APENASEU

Tuesday, June 30, 2009

Leituras...



MIA COUTO , Jesusalém ,Ed. Caminho, 2009

O "efeito subsídio de férias" começa a notar-se na minha biblioteca pessoal. Alguns títulos novos aguardam leitura e começo a chegar ao fim de outros, passe a antítese :).
Uma das recentes aquisições foi este magnífico romance de Mia Couto ( para falar verdade nunca li nada dele que não qualificasse de, pelo menos,fantástico, em todas as acepções da palavra).
Jesusalém não me desiludiu.A escrita de Mia Couto flui, prende o leitor e, em bónus, conta uma história. Uma? Não, muitas estórias numa história que é a de Africa, a do Mundo,em suma, a da humanidade. O século XXI, na literatura, parece-me cada vez mais ser,e muito no rescaldo do final do século passado, o século da consciência da morte. Cada vez mais, as melhores obras literárias, aquelas que valem a pena e que não estão condenadas a desaparecer com a moda, enformam numa reflexão sobre o que somos: solitários seres caminhando para e construindo a sua morte. Finamente, digo eu. Cada vez mais bichos, cada vez mais humanos, cada vez mais auto-conscientes. Vivendo com a ausência, com a solidão e com o espectro da morte. E só assim, ou por isso mesmo, mais felizes. Contrapondo à falsa felicidade eterna a felicidade efémera, talvez, mas presente.De tudo isto fala Jesusalém e muito mais. Todas as personagens são protagonistas, a todas o silêncio, a ausência, a solidão e morte atingem. Não é porém um romance que nos deixe angustiados, nada disso. Deixa-nos conscientes e mais, encantados, pois é de encantamento que tratam as obras de Mia Couto. Encantamento com a vida, com os outros, com os seres... como diz uma das personagens: A vida é demasiado preciosa para ser esbanjada num mundo desencantado.
E não poderia deixar de referir os belíssimos poemas que o autor escolheu para servir de intodução e mote a cada capítulo, grande parte da autoria de Sophia de Mello Breyner...
Como sugestão de leitura e, quiçá, futura troca de ideias, aqui ficam dois pequenos excertos - sem spoilers ;)
"
_Quer que vá buscar um balde de água?
_ Água? Para quê?
_ Não se está a lavar?

De súbito, a tristeza dela se quebrou: a portuguesa se abriu em uma gargalhada, quase me ofendendo. Lavar? Aquilo que fazia era aplicar cremes de protecção solar. Doenças que tivesse, ainda pensei. Mas não. A mulher disse que, nos dias de hoje, a luz estava envenenada.
_ Não aqui, minha senhora, não em Jesusalém.

*Registos de dados:*
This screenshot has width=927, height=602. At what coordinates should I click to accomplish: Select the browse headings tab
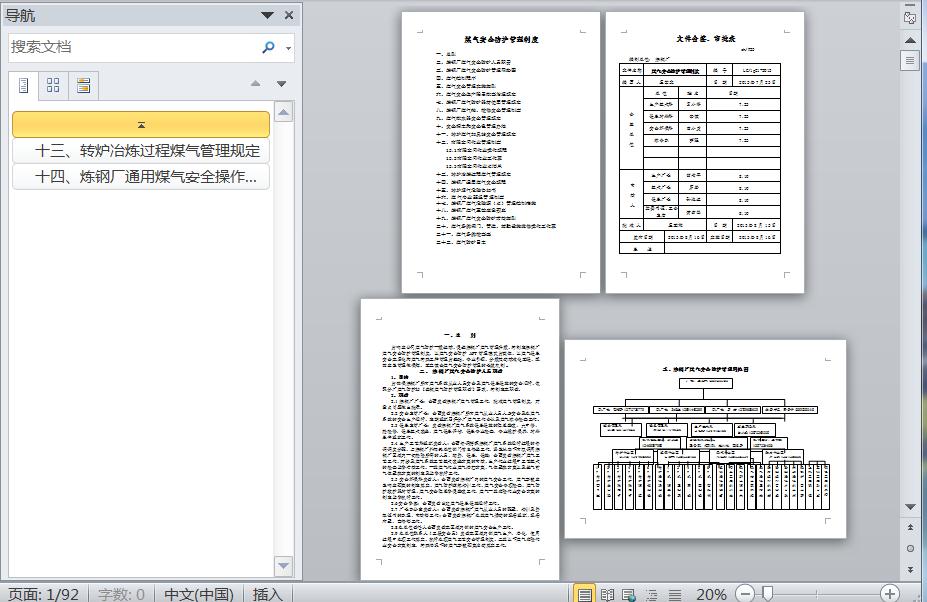coord(24,85)
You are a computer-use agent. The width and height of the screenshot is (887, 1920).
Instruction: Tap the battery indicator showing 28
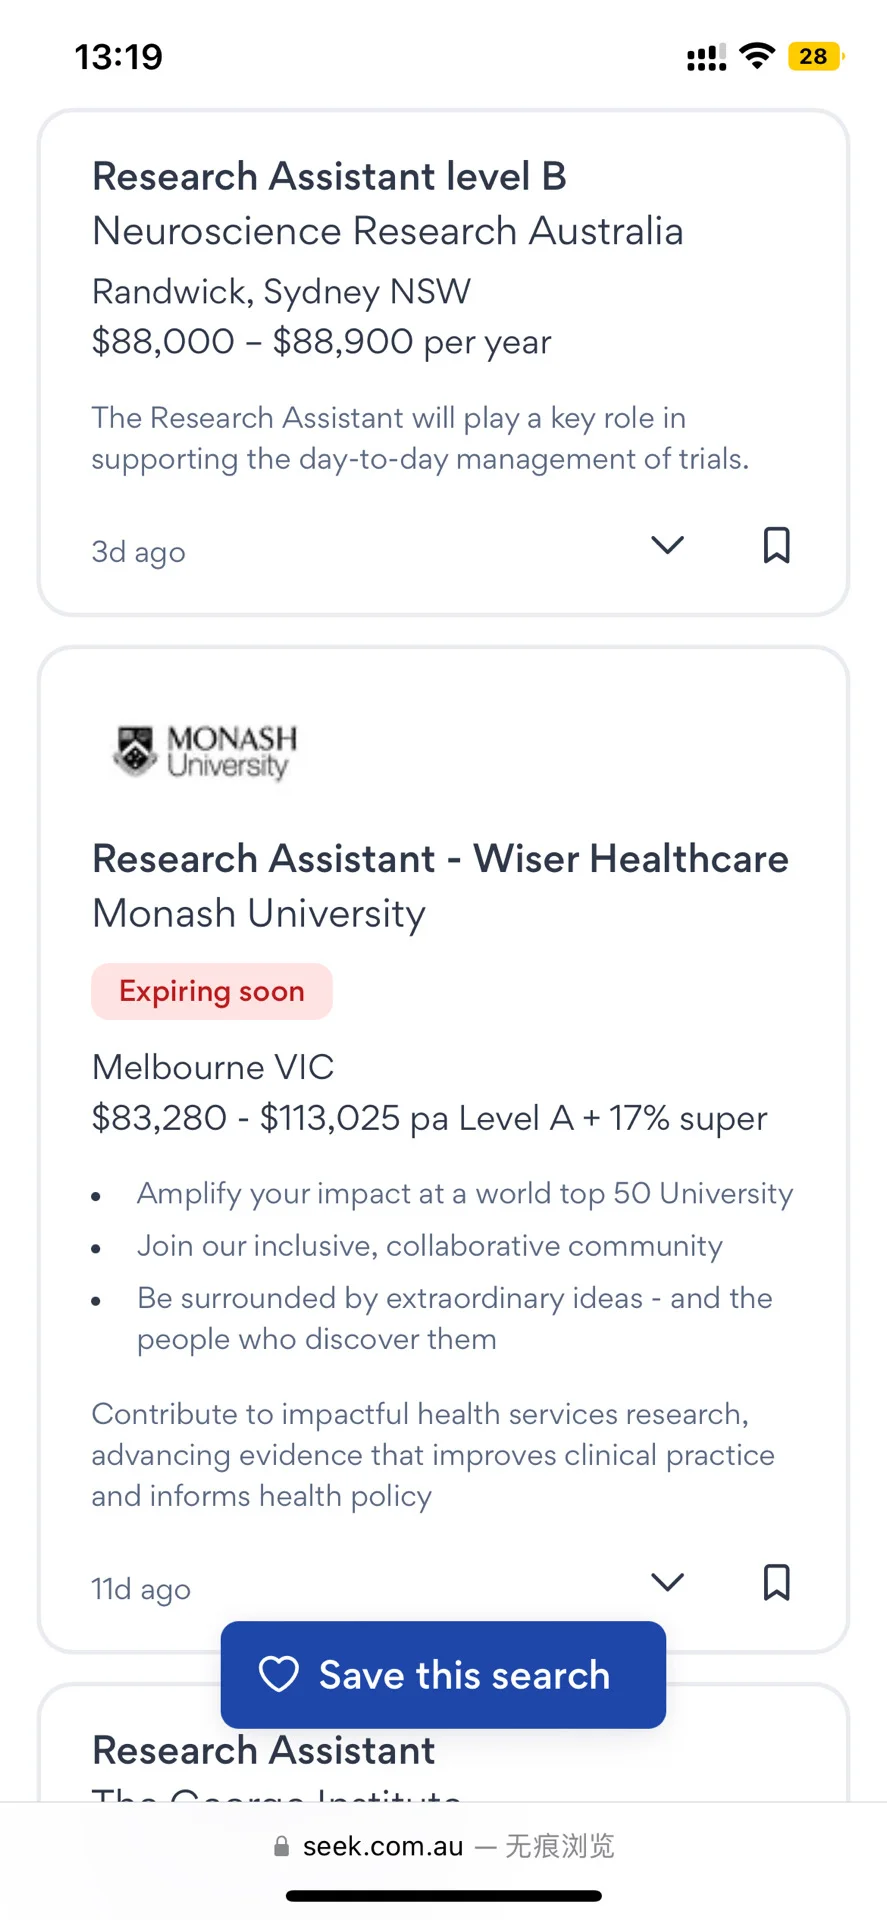[816, 56]

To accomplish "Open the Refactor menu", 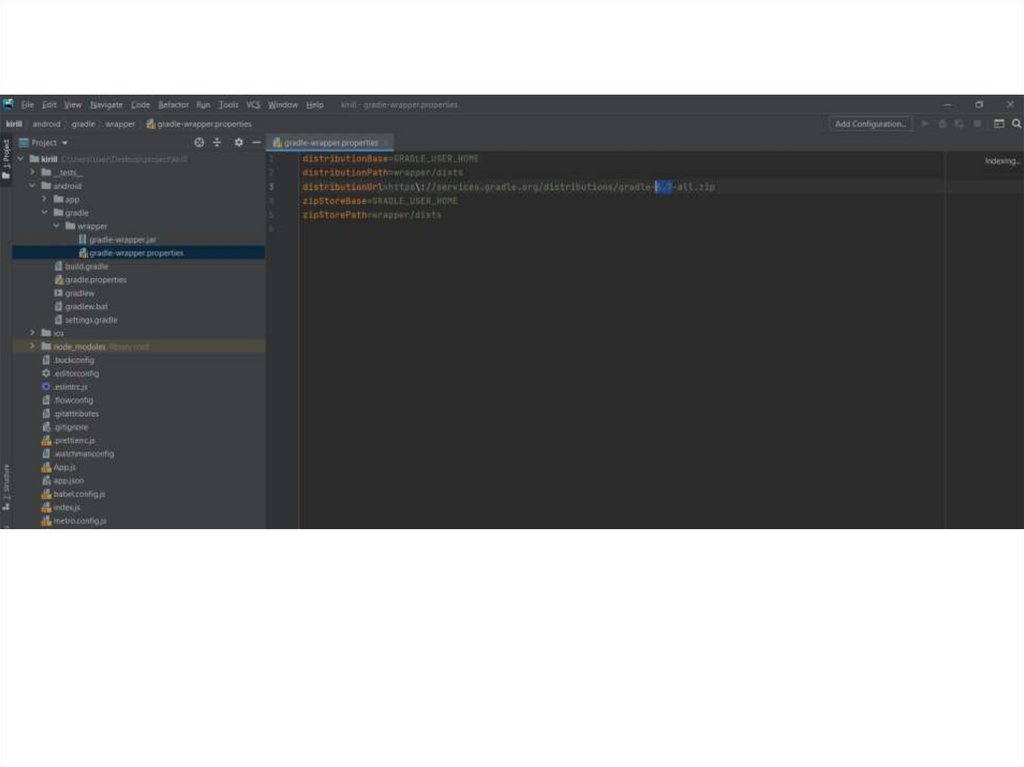I will coord(173,105).
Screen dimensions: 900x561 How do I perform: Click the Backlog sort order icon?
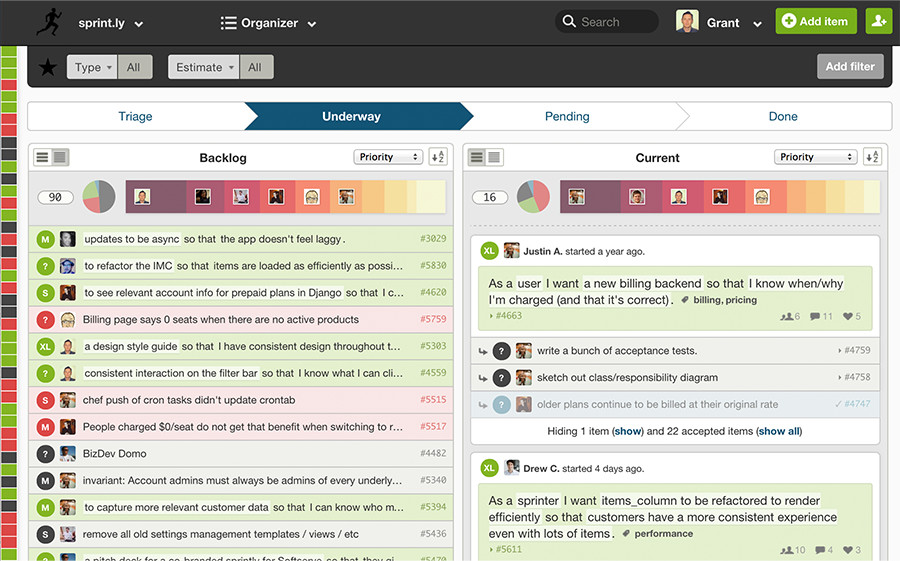438,157
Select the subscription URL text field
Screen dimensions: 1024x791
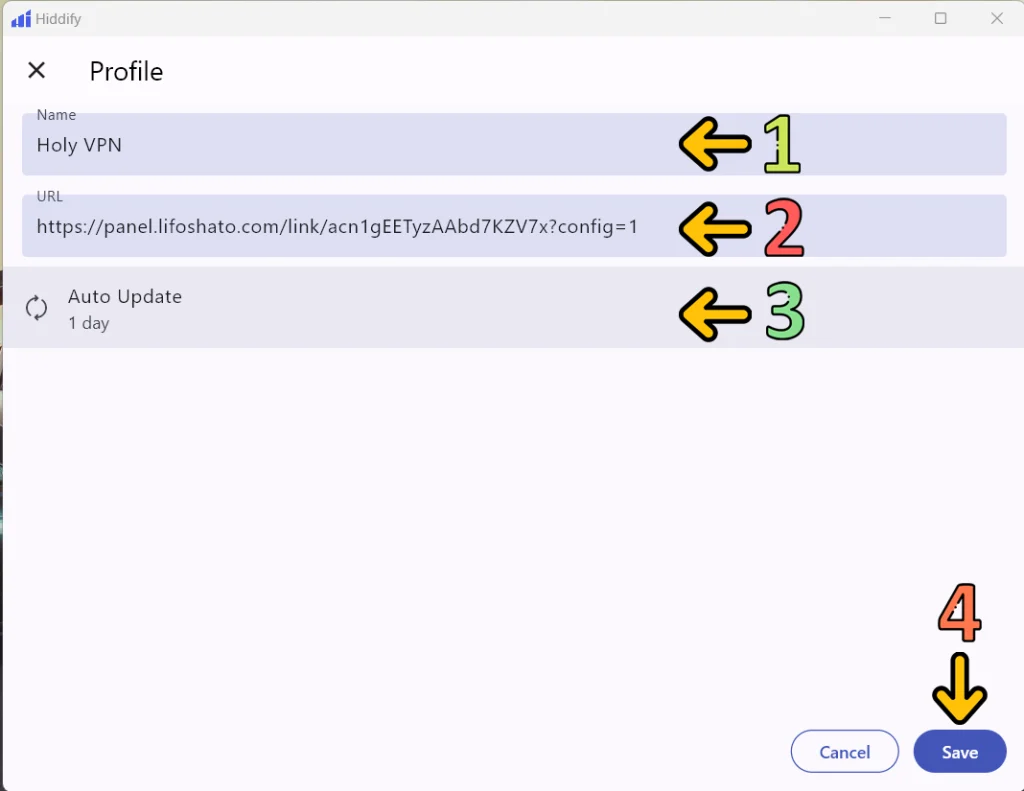click(400, 226)
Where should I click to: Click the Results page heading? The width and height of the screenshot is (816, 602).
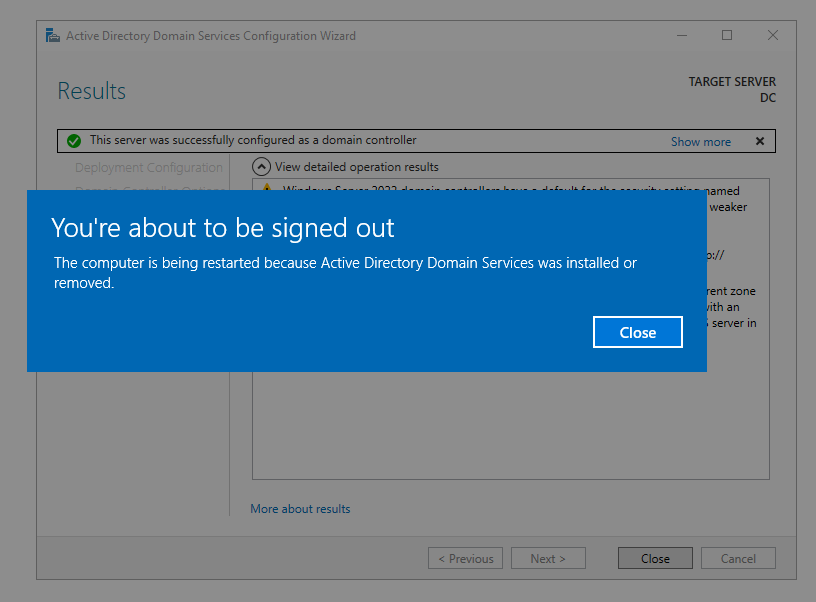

*Conjunto de tarefas:*
[A] Responda a estas perguntas sobre o texto sobre Jesusalém:
(i) Que editora publicou o romance?
(ii) De quem é a autoria de grande parte dos poemas que abrem cada capítulo?
(iii) O que a portuguesa estava a aplicar quando lhe ofereceram um balde de água?
[B] Extraia do texto sobre Jesusalém, sem qualquer alteração, o trecho que vai de "Tuesday, June 30, 2009" até "a antítese :).".
[C] Continue o texto sobre Jesusalém a partir da última frase apresentada.
O material não tem qualquer relação com o texto sobre Jesusalém.

*Respostas numeradas:*
[A]
(i) A Caminho.
(ii) De Sophia de Mello Breyner.
(iii) Cremes de protecção solar.

[B]
Tuesday, June 30, 2009

Leituras...



MIA COUTO , Jesusalém ,Ed. Caminho, 2009

O "efeito subsídio de férias" começa a notar-se na minha biblioteca pessoal. Alguns títulos novos aguardam leitura e começo a chegar ao fim de outros, passe a antítese :).

[C]
A protuguesa encostou-se a uma trave de madeira, fechou os olhos e começou a cantarolar. De novo, o mundo me escapou. Nunca tinha escutado uma melodia assim, fluindo em lábios humanos. Eu ouvira pássaros, brisas e rios, mas nada se assemelhava àquela entoação. Para me salvar, quem sabe, desse embalo, indaguei:
_Desculpe, a senhora também é puta?
_ Como?
_ Puta?
- soletrei a custo."
(p. 156)
(...)

_ "Eu pergunto, meu filho: você não quer morrer comigo?
É a solidão o que mais tememos na morte, prosseguiu ele. A solidão, nada mais que a solidão. O olhar de Silvestre Vitalício era vago e vazio. De repente, me assustei: meu pai já não tinha rosto. Ele era só os olhos dele, lagoas sem margem, onde se precipitavam as nossas angústias.
_ O meu sangue é que faz correr o seu sangue, sabia?
Palavras que tinham o peso de uma sentença. A sua vida, como dizia Ntunzi, nunca me deixara viver.O estranho é que eu parecia estar morrendo na morte dele."
(p.227)

4 Comments:

  • O teu texto é uma excelente propaganda ao livro.
    Beijinhos.

    By Blogger João Roque, at 11:44 AM  

  • Obrigada, pinguim. Deduzo, então, que vais a correr ler :)
    Ah, pois, agora não tens tempo, andas muito ocupado ;) Maybe later...eh eh eh.
    Beijinh@s para os dois meninos *^*

    By Blogger S.M., at 4:59 PM  

  • Excelente análise de um livro que também me deixou maravilhada.
    Venho acompanhando a obra deste autor e, de livro para livro ele vai-nos surpreendendo com a magia dos «climas» que cria e com um superior manejo da palavra.
    Bela leitura que nós tivemos !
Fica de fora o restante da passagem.